Linear Regression As Probability Model

Lecture 07

February 6, 2026

Review

OLS Estimates

  • If the linear model is true, OLS gives unbiased parameter estimates and (unconditionally) unbiased predictions.
  • Linear regression is often treated as magic. It is not: estimates are sensitive to data distributions and included variables.

Linear Regression As A Probability Model

Probabilistic Assumptions for LR

\[ y = \underbrace{\sum_j \beta_j x^j_i}_{\mathbb{E}[y | x^j]} + \underbrace{\varepsilon_i}_{\text{noise}}, \quad \varepsilon_i \sim N(0, \sigma^2) \]

  1. \(\mathbb{E}[y | x^j]\): Best linear prediction of \(y\) conditional on choice of predictors \(x^j\).
  2. The noise defines the probability distribution (here: Gaussian) of the observations: \(y \sim N(\sum_j \beta_j x^j_i), \sigma^2).\)

Why Add Distributional Assumptions?

The distributional assumption of independent Gaussian residuals is strong.

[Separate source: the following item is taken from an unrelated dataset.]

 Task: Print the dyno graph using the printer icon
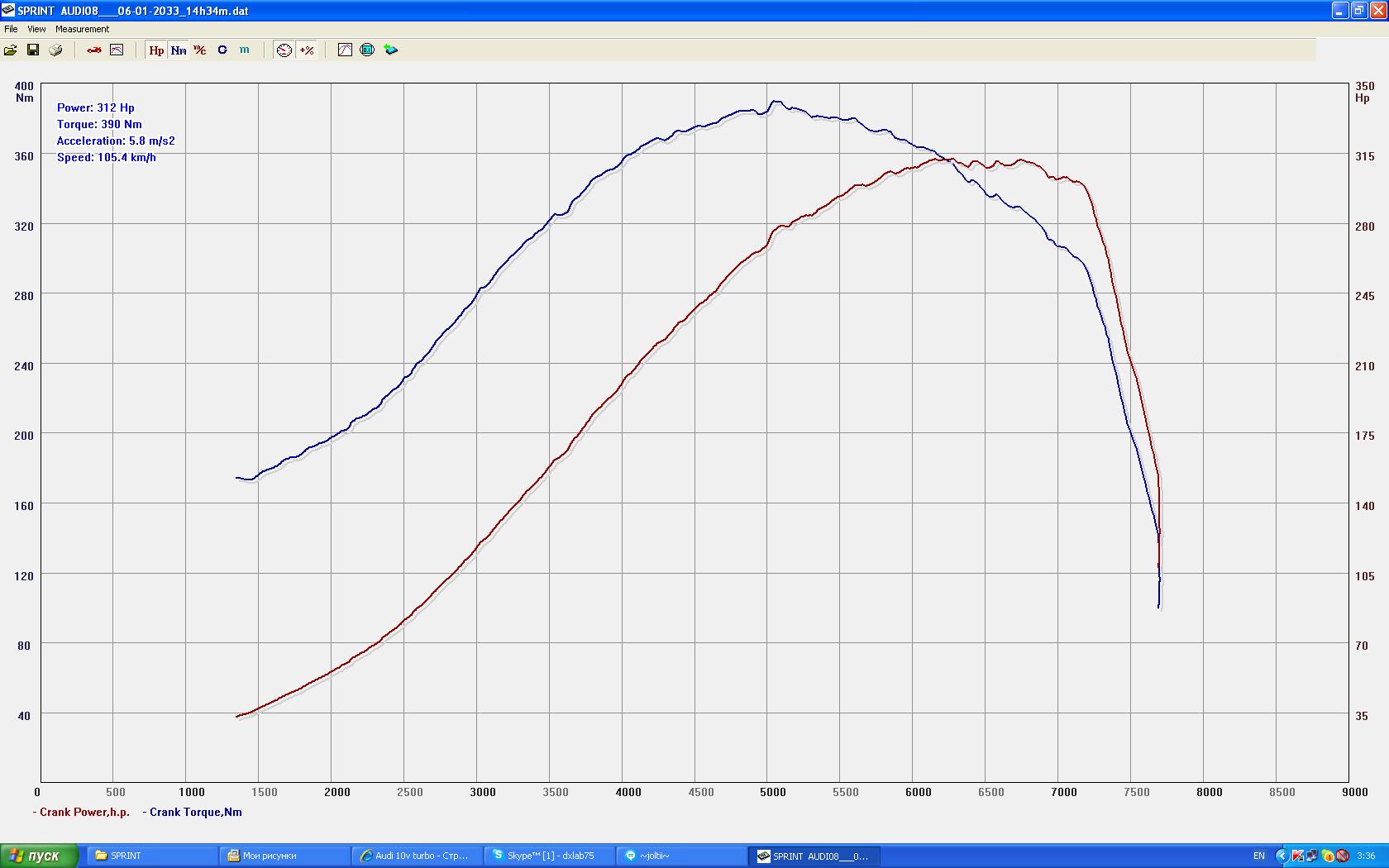[x=55, y=50]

Why would we add this?

  1. We can obtain \(\hat{\beta}\) and \(\hat{\sigma}\) through maximum likelihood. Maximum likelihood works for most probability models and is asymptotically efficient.
  2. Can estimate sampling distributions, distributions of predictions, other statistical quantities.

Why Linear Models?

Two main reasons to use Gaussian noise:

  1. Inferential: “Least informative” distribution assuming only finite mean/variance;
  2. Generative: Central Limit Theorem (summed fluctuations are asymptotically normal)

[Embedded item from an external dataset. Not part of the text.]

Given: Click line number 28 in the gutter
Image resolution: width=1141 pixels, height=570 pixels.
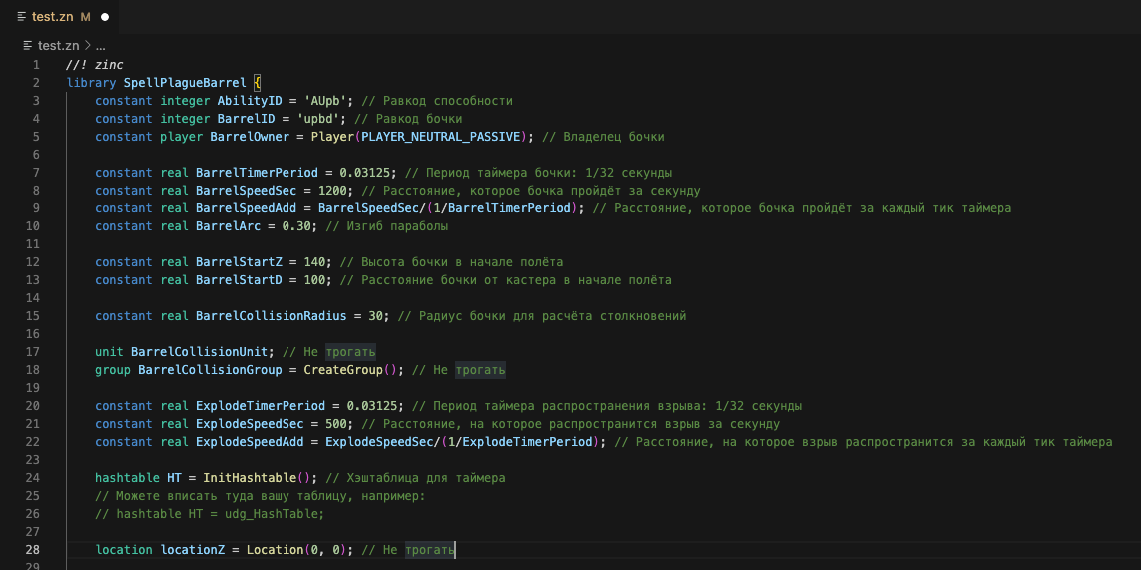Looking at the screenshot, I should pos(33,550).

Weight stack Gaussian distribution

Source: r/GymMemes

Central Limit Theorem

If

  • \(\mathbb{E}[X_i] = \mu\)
  • and \(\text{Var}(X_i) = \sigma^2 < \infty\),

\[\begin{aligned} \lim_{n \to \infty} \sqrt{n}(\bar{X}_n - \mu ) &= \mathcal{N}(0, \sigma^2) \\ \Rightarrow & \bar{X}_n \overset{\text{approx}}{\sim} \mathcal{N}(\mu, \sigma^2/n) \end{aligned}\]

Central Limit Theorem (More Intuitive)

For a large enough set of samples:

The sampling distribution of a sum or mean of random variables is approximately normal distribution, even if the random variables themselves are not.

Small n Meme

Source: Unknown

Implications of Gaussian Noise

Without explicit modeling of sources of measurement uncertainty, in LR we can’t separate a noisy system state (due to e.g. omitted variables) from an uncertain measurement error (more on this later).

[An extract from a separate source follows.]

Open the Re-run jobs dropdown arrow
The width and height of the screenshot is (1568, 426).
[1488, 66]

\[ \begin{array}{l} X \sim N(\mu_1, \sigma_1^2) \\ Y \sim N(\mu_2, \sigma_2^2) \\ Z = X + Y \end{array} \qquad \Rightarrow \qquad Z \sim N(\mu_1 + \mu_2, \sigma_1^2 + \sigma_2^2) \]

Maximum Likelihood

Example

\[ \begin{align*} S &= \beta_0 + \beta_1 \log(D) + U\\ U &\sim \mathcal{N}(0, \sigma^2) \end{align*} \]

Likelihood

How do we find \(\beta_i\) and \(\sigma\)?

Likelihood of data to have come from distribution \(f(\mathbf{x} | \theta)\): \[\mathcal{L}(\theta | \mathbf{x}) = \underbrace{f(\mathbf{x} | \theta)}_{\text{PDF}}\]

Here the randomness comes from \(U\): \[S \sim \mathcal{N}(\beta_0 + \beta_1 \log(D), \sigma^2)\]

OLS Solution Maximizes Gaussian Likelihood

\[y_i \sim \mathcal{N}(F(x_i), \sigma^2)\]

\[\mathcal{L}(\theta | \mathbf{y}; F) = \prod_{i=1}^n \frac{1}{\sqrt{2\pi}} \exp(-\frac{y_i - F(x_i)^2}{2\sigma^2})\]

\[\log \mathcal{L}(\theta | \mathbf{y}; F) = \sum_{i=1}^n \left[\log \frac{1}{\sqrt{2\pi}} - \frac{1}{2\sigma^2}(y_i - F(x_i))^2 \right]\]

\[ \begin{align} \log \mathcal{L}(\theta | \mathbf{y}, F) &= \sum_{i=1}^n \left[\log \frac{1}{\sqrt{2\pi}} - \frac{1}{2\sigma^2}(y_i - F(x_i)) ^2 \right] \\ &= n \log \frac{1}{\sqrt{2\pi}} - \frac{1}{2\sigma^2} \sum_{i=1}^n (y_i - F(x_i))^2 \end{align} \]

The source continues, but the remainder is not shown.